Task inputs -
======
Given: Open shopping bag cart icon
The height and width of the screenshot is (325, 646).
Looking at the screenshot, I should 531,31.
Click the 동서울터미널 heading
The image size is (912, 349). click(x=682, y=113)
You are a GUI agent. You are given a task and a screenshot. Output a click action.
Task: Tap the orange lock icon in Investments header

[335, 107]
======
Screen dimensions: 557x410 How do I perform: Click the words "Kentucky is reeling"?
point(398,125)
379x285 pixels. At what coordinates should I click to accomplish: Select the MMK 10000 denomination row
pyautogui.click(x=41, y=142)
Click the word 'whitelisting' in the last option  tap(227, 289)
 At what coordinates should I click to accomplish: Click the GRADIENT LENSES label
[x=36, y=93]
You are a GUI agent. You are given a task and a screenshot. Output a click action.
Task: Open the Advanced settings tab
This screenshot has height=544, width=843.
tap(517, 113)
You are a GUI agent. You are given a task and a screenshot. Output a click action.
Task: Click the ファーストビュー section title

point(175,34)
======
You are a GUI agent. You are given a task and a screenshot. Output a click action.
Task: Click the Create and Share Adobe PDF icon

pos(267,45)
======
How to complete this task -
If a line in the records holds the word "Open", count it, then give only the total.

Exercise solution -
2